(MATERIAL TO PROCESS)

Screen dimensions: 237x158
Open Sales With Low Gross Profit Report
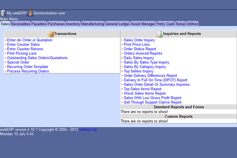152,98
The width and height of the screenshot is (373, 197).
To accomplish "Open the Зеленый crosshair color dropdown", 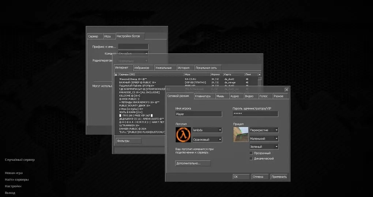I will point(264,147).
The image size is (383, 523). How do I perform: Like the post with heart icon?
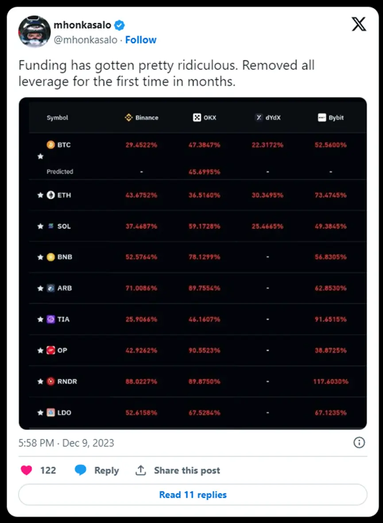pos(27,470)
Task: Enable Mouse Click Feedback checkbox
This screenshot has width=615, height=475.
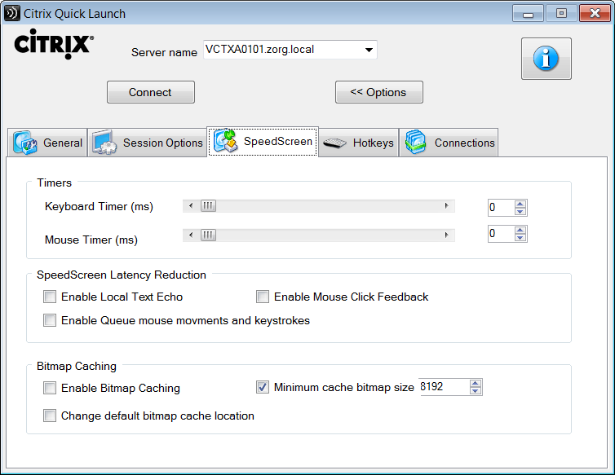Action: [263, 297]
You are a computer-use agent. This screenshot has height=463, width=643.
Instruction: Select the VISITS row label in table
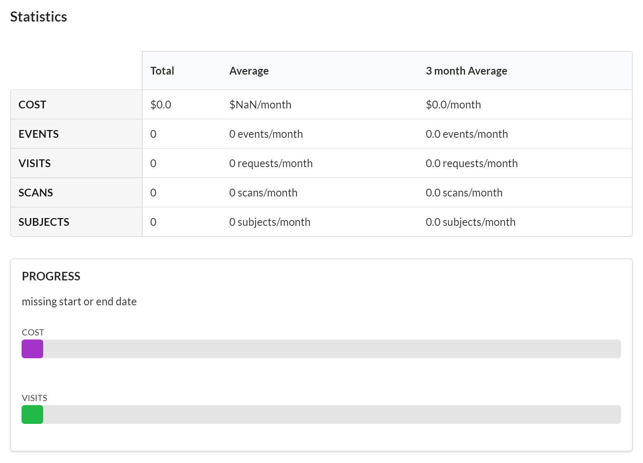pyautogui.click(x=35, y=163)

(End MATERIAL TO PROCESS)

EXERCISE AIM:
Output exactly the lines from the one that has "This screenshot has width=615, height=475." through the end of the data. Do not include pictures.

WRITTEN REPLY:
This screenshot has width=615, height=475.
Action: [263, 297]
You are a computer-use agent. This screenshot has height=463, width=643.
Instruction: Select the VISITS row label in table
pyautogui.click(x=35, y=163)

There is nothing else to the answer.